Seed Instrumentation Support (SIS) Program (S10 Clinical Trial Not Allowed): 2027-FY Biomedical Instrumentation Seeding for US Institutions

Seed Instrumentation Support (SIS) Program (S10 Clinical Trial Not Allowed): 2027-FY Biomedical Instrumentation Seeding for US Institutions

The Seed Instrumentation Support (SIS) program is a narrow federal research infrastructure opportunity for institutions that need one significant new biomedical research instrument or integrated system to move into a stronger shared-use capacity baseline. The opportunity appears in NIH-linked grant forecasting as a FY 2027 instrument support mechanism with an expected application due date of 2026-07-01 and anticipated award in 2027-05-01. It is a grant (not a loan), with no required cost sharing reported in the listing, and an award ceiling of $400,000 against a minimum of $50,000 and a minimum budget per project that can support one strong equipment-based intervention.

At a glance

What this program actually funds and why it is different

This is not an unrestricted research grant. It is not for salaries, travel, training stipends, operating consumables over years, or broad lab startup support with no instrument outcome. It is narrowly aimed at equipment infrastructure. SIS is intended to “seed” research capability by providing support to institutions for a single item or integrated commercially available system that can then be used by multiple research teams.

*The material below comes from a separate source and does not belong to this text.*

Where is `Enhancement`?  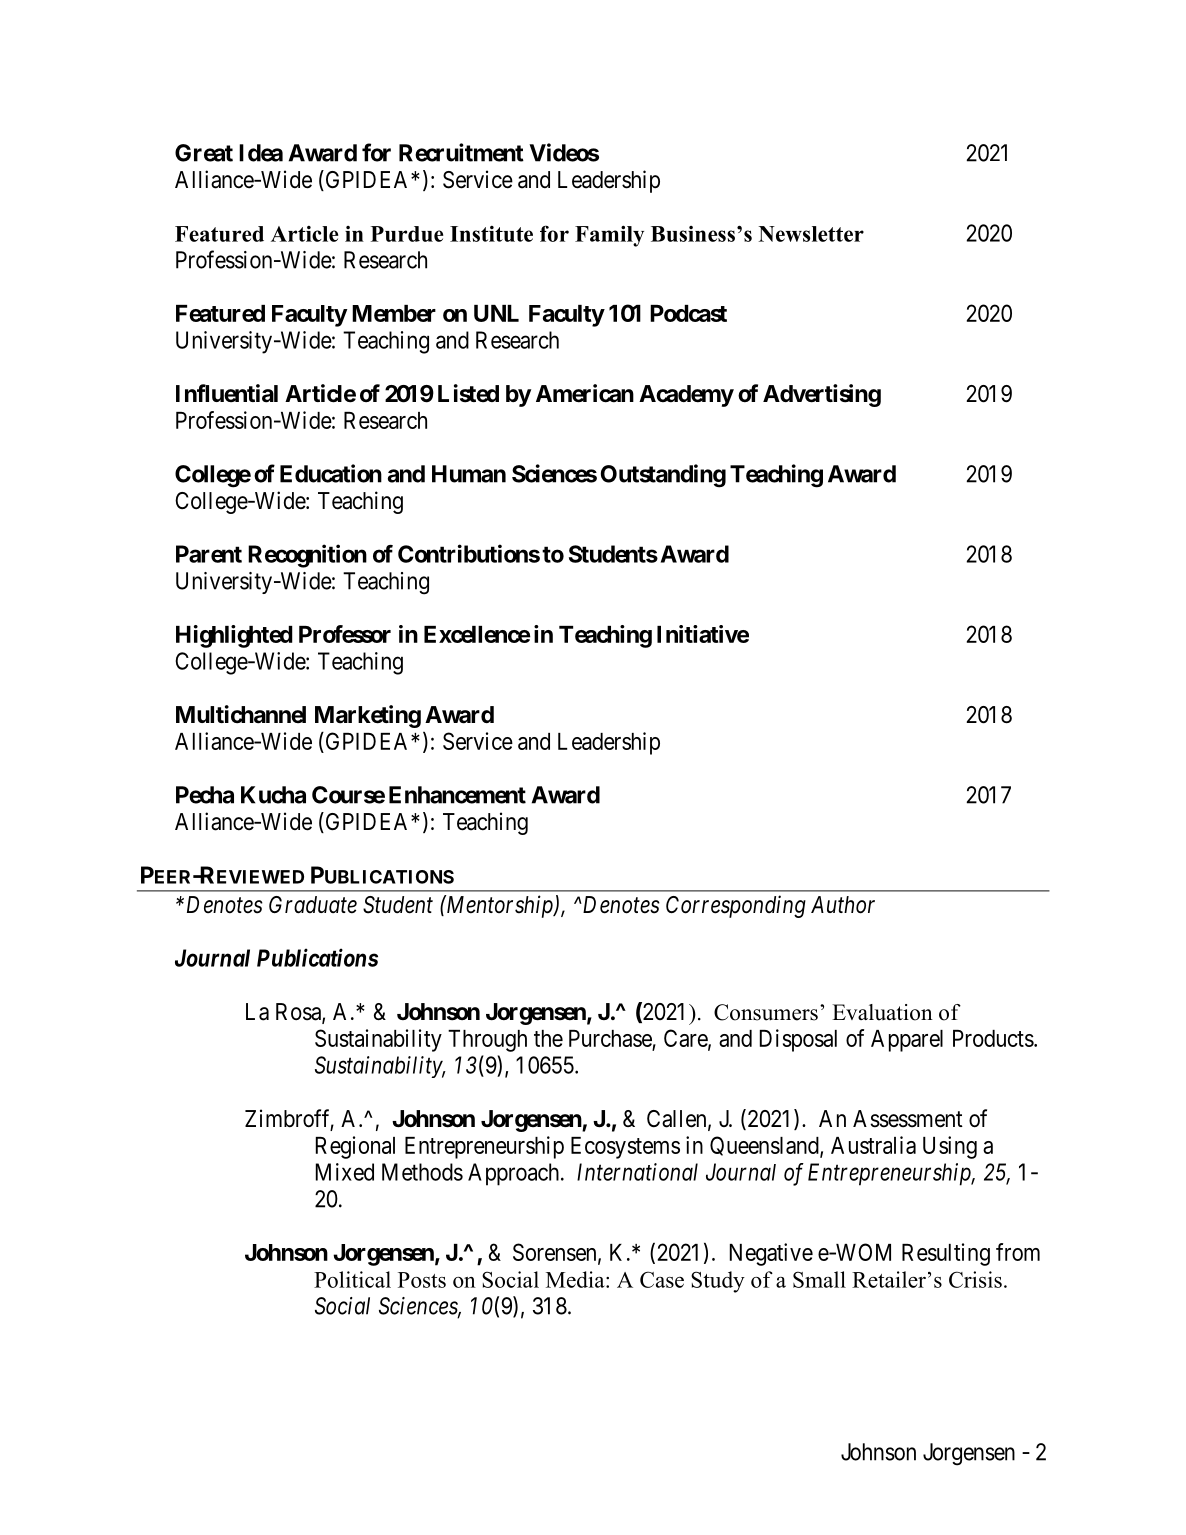
Enhancement is located at coordinates (457, 795).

The listing description is explicit: NIH is supporting institutions so they can purchase one missing, high-impact tool and then use it to broaden reproducible research activity across multiple projects and users. The official language emphasizes a shared-use expectation, collaboration, and longer-term research capability. In practice, this is a strategic capacity award: if your institution is currently constrained by a missing technology bottleneck, SIS can be one of the fastest ways to unlock a new class of projects.

The key distinction from many equipment opportunities is that this is framed as a seed-like intervention, not a complete capital refresh program. If your institution already has the instrument class in question and is asking for a simple upgrade path, SIS may be a poor fit. The program is more defensible when the instrument type does not currently exist institutionally.

Who this is for (and who should skip it)

The eligible applicant profile from the public listing includes:

• Nonprofit organizations, including both 501(c)(3) and non-501(c)(3)
• Public and private institutions of higher education

What often surprises applicants is that this is not limited to only major research universities. The intent is to support capability growth where missing. The program’s supporting guidance from NIH’s S10 page also clarifies that SIS is especially designed for institutions needing new shared-infrastructure entry points, whereas SIG-style pathways can better fit well-established facilities looking to strengthen existing high-end instrument ecosystems.

Eligibility logic: your pre-check before writing anything

Before drafting, run this gate sequence:

1) Are you trying to fund the right outcome?

A valid SIS concept must be materially a shared infrastructure intervention. A proposed instrument should:

• Be commercially available
• Be state-of-the-art enough to change what your institution can do next
• Support a group of NIH-funded projects, not just one isolated internal use case

The ORIP S10 FAQ adds that the instrument should not be a simple existing replacement and should meaningfully add research capability. It also says institutions should explain training and usage plans rather than presenting the purchase as a pure procurement exercise.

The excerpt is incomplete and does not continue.